In fact, at many different levels, Modernism brought us various kinds of dysfunction. Every cultural institution took a beating. Government took a beating. Schools took a beating. Certainly the family took a beating. Everyone took a beating, because Modernism was about attacking problems. Modernism was the hammer. (I’d like to make a pun on hammer and sickle here, but I’m not sure what it would be. Certainly Russia was more hammered than we were by Modernism, in the cloak of Marxism. I know what it means to be hammered, but I’m still trying to figure out what it would mean to be more sickled. Hmm. Unless that’s talking about the Grim Reaper. Russia has a lot of experience with that too.) Anyway, back to our talk. Modernism oversimplifies. Modernism puts the focus squarely on the hammer and the nail.

This one on god

True greatness is measured by how much freedom you give to others, not by how much you can coerce others to do what you want. I remember praying a prayer when I was very young, not much more than a baby myself. “God is great. God is good. Let us thank him for our food. Amen.” Well, I’m here to say amen to that. God’s greatness and goodness are measured by the fact that he gives us choices. He doesn’t require us to thank him for our food. (In case you hadn’t noticed.) God is not a Modernist. He doesn’t view us as nails. God expects us to behave like carpenters. Indeed, he gave us a carpenter as an example.

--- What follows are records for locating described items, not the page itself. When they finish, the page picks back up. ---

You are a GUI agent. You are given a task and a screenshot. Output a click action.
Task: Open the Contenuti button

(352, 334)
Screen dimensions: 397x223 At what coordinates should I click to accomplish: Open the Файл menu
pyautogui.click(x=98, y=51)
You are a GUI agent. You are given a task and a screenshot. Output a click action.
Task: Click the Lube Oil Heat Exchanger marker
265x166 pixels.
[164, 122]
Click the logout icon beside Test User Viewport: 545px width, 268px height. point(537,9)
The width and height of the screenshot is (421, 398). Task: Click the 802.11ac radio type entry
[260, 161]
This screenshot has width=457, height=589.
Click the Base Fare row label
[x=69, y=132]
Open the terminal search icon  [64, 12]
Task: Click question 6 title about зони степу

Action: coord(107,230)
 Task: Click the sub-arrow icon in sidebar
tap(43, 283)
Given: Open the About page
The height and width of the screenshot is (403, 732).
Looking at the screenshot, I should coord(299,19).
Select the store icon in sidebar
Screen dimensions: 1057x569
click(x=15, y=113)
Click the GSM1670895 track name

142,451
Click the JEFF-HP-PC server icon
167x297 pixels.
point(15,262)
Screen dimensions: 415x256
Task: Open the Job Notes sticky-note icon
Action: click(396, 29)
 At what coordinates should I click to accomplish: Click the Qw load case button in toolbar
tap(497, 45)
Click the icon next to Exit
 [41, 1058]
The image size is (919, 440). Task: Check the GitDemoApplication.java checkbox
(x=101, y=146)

So I think God is postmodern. He has his own ideas of what rules, and what sucks, and he doesn’t expect everyone else to agree with him. Mind you, he likes it when people agree with him. I like it when people agree with me about Perl. But I don’t expect everyone to agree with me. Of course, some of my loyal followers expect everyone to agree with me. I try to think of it as an endearing characteristic. Personally, I think the Perl slogan, There’s More Than One Way To Do It, applies outside of Perl as well as inside. I explicitly give people the freedom not to use Perl, just as God gives people the freedom to go to the devil if they so choose.